Usando como base os entrevistados da Pesquisa Mensal de Emprego (PME), divulgada esta semana, a equipe técnica do IBGE elaborou um levantamento suplementar para traçar o perfil político-associativo da população em idade economicamente ativa. A pesquisa apontou que apenas 8% dos entrevistados haviam feito contato com políticos. Nos dois anos que antecederam a consulta (de maio de 1994 a abril de 1996), os eleitores que procuraram os políticos - pessoalmente, por carta ou telefone - queriam fazer pedidos (47%) ou algum tipo de reivindicação (21%).
‘‘O nível de participação direta na política é também extremamente baixo’’, disse o presidente do IBGE, Simon Schwartzman, ao divulgar os resultados da pesquisa. Apenas 3% dos entrevistados são filiados a algum partido político e do universo de 22,5 milhões de eleitores ouvidos poucos conseguem diferenciar um partido do outro. ‘‘O único partido identificado como tal foi o PT, que tem uma estrutura mais parecida com os partidos de massa europeus’’, diz Schwartzman. O PT foi o partido mais citado por 48% dos entrevistados. O PSDB, PMDB, PFL e PDT também foram mencionados, mas de forma pulverizada entre os 52% restantes.

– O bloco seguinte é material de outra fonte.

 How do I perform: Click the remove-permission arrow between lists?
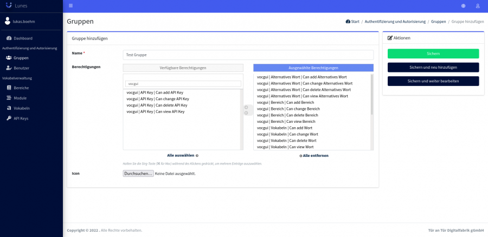point(246,113)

Isto não significa que o PT seja majoritário em eleições: 58% das pessoas entrevistadas disseram que sua referência de voto é o candidato e não o partido. E, na decisão sobre a escolha do candidato, a televisão ainda ocupa um papel importante: 59% utilizam a TV para decidir. ‘‘É um porcentual razoável, mas mostra que o poder da comunicação de massa não é tão absoluto quanto parece’’, diz o presidente do IBGE, acentuando que os jornais foram apontados por 27% dos entrevistados como um instrumento de peso na escolha. ‘‘Levando-se em conta que os leitores de jornais são, em sua maioria, formadores de opinião, isso também pode direcionar a escolha’’, comenta Simon Schwartzman.

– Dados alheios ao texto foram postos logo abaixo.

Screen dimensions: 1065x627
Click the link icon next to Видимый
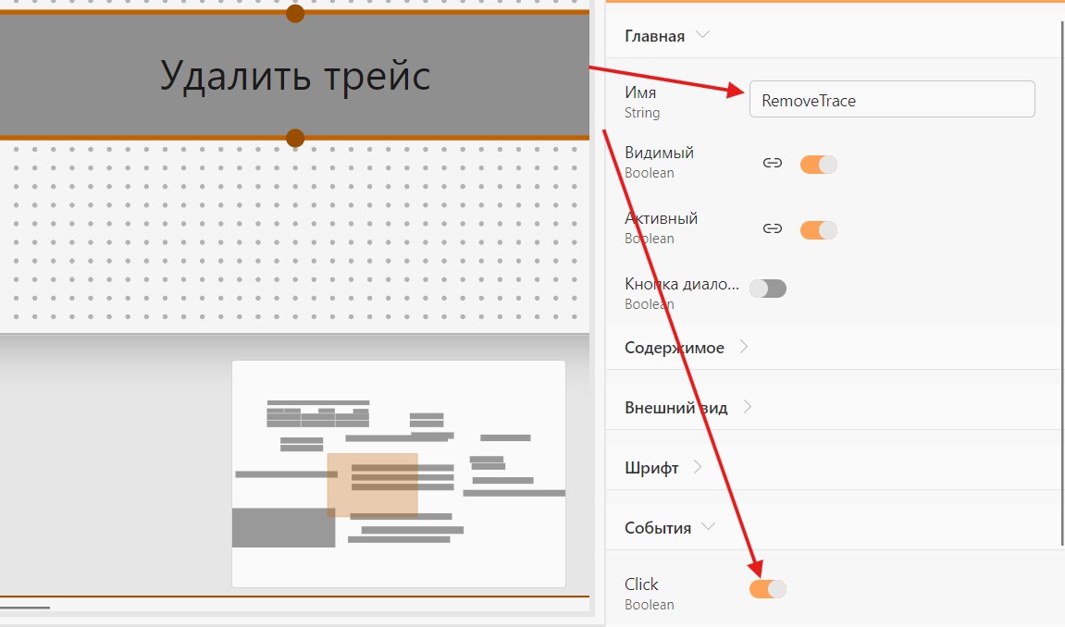tap(773, 163)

Embora a TV seja o veículo mais comum como fonte de informação, usado por cerca de 80% dos entrevistados, a pesquisa demonstrou que seu peso na escolha do voto aumenta com o nível de instrução: a proporção das pessoas com mais anos de estudo que buscam nos programas de TV e o horário gratuito informação para decidir o voto é 1,5 vezes maior do que a daqueles com menos escolaridade. Cerca de 30% dos entrevistados mencionaram parentes e amigos como fonte também para decidir o voto. Já as igrejas, cultos e sindicatos, de acordo com a pesquisa, têm peso quase insignificante na escolha, pois são fonte de informação usadas por parcela muito reduzida da população.

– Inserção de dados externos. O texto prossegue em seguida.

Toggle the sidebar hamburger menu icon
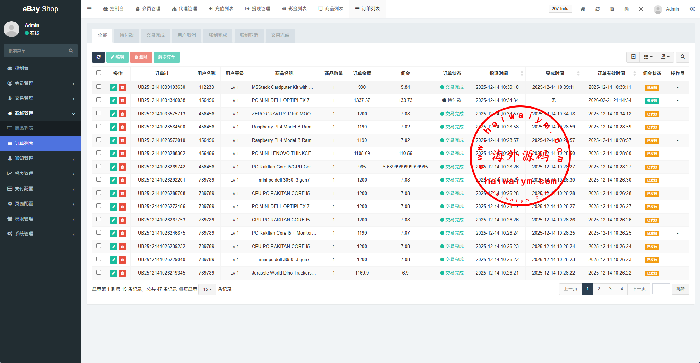This screenshot has height=363, width=700. click(90, 9)
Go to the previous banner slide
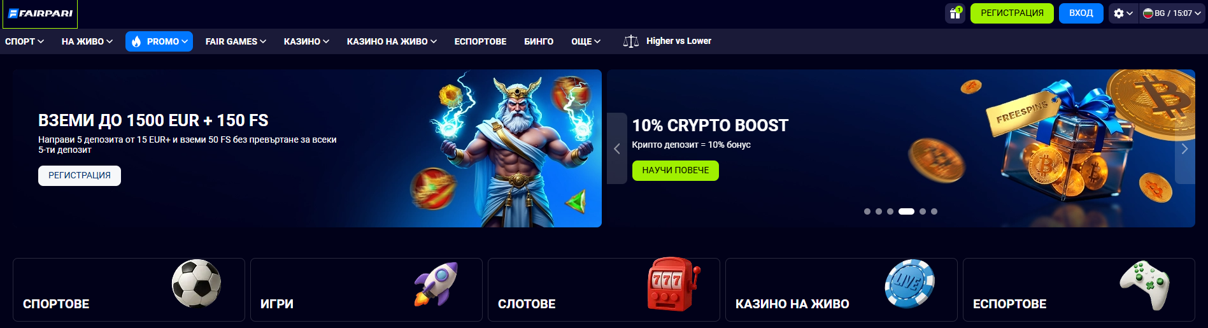This screenshot has height=328, width=1208. point(617,148)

Na parte relativa à participação associativa, foi verificada também a baixa participação dos entrevistados em sindicatos e órgãos representativos de classes ou de comunidades. Na comparação entre 1996 e 1988, quando dados semelhantes foram coletados durante a elaboração da Pesquisa Nacional por Amostragem de Domicílio (PNAD), a participação praticamente não mudou, ficando em torno de 30% (31% em 1988 e 29% em 1996). A escolaridade também tem peso grande entre os participantes em entidades associativas: é três vezes maior a participação de pessoas com 11 anos ou mais de estudo em sindicatos e associações. A participação em greves e manifestações de protesto também apresenta tendência crescente entre os mais escolarizados.